The Midsouth Association of Independent Schools makes a decent logical argument but not a strong legal one in its objections to their member schools in Mississippi being required to report weekly COVID-19 infection numbers to the state.
The school association, whose members locally include Pillow, Carroll and Delta Streets academies, say that private schools are not agents of the state and are essentially no different than any other business. Thus, MAIS raises the question as to why their schools — and not other businesses outside of the health care arena — are being singled out to report information that they only know if it is volunteered to them.
The objection is reasonable, if one thinks about all the other private establishments where people may be getting infected with COVID-19: stores, churches and factories, for example. None of these are being required to ascertain the COVID-19 status of their workers and their patrons and report that to a government agency.
Where the MAIS argument falls down, though, is in the law. Mississippi gives its state Board of Health and the top executive it hires wide latitude in trying to control communicable diseases. A statute says the Board of Health — and presumably its chief administrator — has the authority to set the rules for reporting, monitoring and preventing the spread of those diseases. The law makes no distinction between public and private entities.
The private school association might not like that Dr. Thomas Dobbs is expecting a high standard of accountability from its members, but he’s within his rights to do so. It also is sensible for Dobbs to ask for this data, since schools, public or private, can be prime sites for transmission of COVID-19 because of the close contact of students and the proclivity of children at spreading germs.

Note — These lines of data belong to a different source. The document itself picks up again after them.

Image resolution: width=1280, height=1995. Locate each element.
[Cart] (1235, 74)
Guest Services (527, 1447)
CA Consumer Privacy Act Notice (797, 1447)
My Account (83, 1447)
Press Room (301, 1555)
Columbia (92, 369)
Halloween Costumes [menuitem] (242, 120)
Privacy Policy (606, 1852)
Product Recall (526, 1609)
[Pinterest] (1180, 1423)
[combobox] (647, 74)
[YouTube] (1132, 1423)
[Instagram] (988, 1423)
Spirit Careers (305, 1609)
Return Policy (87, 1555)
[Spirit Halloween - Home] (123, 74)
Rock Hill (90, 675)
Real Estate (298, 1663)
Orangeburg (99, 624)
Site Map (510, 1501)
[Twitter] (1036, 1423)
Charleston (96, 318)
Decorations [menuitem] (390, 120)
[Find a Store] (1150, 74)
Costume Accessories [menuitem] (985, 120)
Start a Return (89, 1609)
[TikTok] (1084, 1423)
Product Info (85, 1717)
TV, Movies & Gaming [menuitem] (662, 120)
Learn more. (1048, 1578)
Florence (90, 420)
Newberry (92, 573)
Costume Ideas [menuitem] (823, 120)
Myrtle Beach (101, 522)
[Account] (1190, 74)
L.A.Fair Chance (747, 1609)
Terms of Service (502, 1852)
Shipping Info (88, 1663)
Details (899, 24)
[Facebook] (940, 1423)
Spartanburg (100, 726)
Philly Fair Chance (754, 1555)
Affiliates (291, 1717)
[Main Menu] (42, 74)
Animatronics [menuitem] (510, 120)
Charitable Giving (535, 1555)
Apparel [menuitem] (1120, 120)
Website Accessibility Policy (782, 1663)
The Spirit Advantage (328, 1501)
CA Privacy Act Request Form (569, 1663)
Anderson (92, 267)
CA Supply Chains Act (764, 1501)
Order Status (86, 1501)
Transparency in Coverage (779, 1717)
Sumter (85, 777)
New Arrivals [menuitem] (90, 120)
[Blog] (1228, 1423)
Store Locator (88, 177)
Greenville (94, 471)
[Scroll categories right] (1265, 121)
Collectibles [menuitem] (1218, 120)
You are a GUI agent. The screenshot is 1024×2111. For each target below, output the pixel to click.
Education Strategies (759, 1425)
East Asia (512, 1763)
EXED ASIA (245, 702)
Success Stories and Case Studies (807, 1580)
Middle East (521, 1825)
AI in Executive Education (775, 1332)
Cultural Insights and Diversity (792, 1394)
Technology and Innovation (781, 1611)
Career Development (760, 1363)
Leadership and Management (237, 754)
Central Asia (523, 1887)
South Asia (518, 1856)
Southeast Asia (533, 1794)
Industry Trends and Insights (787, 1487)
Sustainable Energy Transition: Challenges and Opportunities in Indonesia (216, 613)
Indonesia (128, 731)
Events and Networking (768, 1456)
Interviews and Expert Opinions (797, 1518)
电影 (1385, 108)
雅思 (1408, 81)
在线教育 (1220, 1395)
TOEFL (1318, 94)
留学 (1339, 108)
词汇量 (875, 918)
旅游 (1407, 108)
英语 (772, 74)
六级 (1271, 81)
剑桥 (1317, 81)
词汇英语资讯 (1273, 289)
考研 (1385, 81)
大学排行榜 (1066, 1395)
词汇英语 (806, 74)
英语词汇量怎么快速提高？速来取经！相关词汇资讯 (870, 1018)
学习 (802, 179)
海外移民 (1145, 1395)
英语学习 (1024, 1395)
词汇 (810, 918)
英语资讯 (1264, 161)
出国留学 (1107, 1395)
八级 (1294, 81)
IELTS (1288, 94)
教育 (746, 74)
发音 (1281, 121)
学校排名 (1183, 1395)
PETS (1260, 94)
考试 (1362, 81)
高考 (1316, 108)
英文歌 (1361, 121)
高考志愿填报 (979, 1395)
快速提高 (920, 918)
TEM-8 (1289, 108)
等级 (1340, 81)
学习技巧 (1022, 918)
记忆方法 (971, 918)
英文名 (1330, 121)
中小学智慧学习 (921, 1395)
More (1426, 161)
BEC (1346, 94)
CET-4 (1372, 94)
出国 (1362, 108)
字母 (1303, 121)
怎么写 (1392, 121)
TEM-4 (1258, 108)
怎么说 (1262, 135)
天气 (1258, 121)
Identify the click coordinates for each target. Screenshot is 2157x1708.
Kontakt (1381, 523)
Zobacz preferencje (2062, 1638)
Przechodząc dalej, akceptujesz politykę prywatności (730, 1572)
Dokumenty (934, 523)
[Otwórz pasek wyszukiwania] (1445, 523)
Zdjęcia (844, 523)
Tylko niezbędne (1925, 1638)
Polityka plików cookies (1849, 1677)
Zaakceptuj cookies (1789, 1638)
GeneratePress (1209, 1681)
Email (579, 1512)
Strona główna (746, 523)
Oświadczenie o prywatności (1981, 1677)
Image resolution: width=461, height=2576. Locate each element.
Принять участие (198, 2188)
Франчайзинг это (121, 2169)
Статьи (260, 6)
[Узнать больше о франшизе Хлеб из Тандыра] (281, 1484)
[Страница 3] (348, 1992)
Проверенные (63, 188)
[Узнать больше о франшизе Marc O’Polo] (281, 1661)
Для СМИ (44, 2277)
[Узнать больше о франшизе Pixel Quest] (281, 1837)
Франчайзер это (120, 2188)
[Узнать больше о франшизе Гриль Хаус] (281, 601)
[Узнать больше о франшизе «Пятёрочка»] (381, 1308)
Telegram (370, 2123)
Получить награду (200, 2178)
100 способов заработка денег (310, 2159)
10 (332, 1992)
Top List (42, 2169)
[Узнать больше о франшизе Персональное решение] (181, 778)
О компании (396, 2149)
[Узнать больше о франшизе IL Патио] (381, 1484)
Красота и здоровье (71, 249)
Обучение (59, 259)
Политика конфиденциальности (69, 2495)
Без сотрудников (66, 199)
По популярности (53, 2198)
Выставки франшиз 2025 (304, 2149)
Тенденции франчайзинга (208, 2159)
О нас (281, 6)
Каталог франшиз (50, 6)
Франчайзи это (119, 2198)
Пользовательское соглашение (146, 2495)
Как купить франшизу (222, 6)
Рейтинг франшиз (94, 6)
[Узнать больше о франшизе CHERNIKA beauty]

Dobbs has not taken a heavy hand so far. There has been no known effort to go after the schools that have not complied with his order, including Delta Streets and Carroll academies. He is trying to use persuasion, rather than prosecution, to get the holdouts on board.
MAIS should be encouraging its member schools to be good corporate citizens and assist in the effort to get a handle on this disease. Rather it seems to want to provide them with cover for ignoring Dobbs’ directive and the law behind it.